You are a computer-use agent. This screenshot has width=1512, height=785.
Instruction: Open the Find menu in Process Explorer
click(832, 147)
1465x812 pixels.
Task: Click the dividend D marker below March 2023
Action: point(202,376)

▶ [TASK DETAILS] Nothing in the records may be dropped; reproduce them exactly.

▶ [SOLUTION FOR THIS EXERCISE]
You are a computer-use agent. This screenshot has width=1512, height=785.
Instruction: Open the Find menu in Process Explorer
click(832, 147)
1465x812 pixels.
Task: Click the dividend D marker below March 2023
Action: point(202,376)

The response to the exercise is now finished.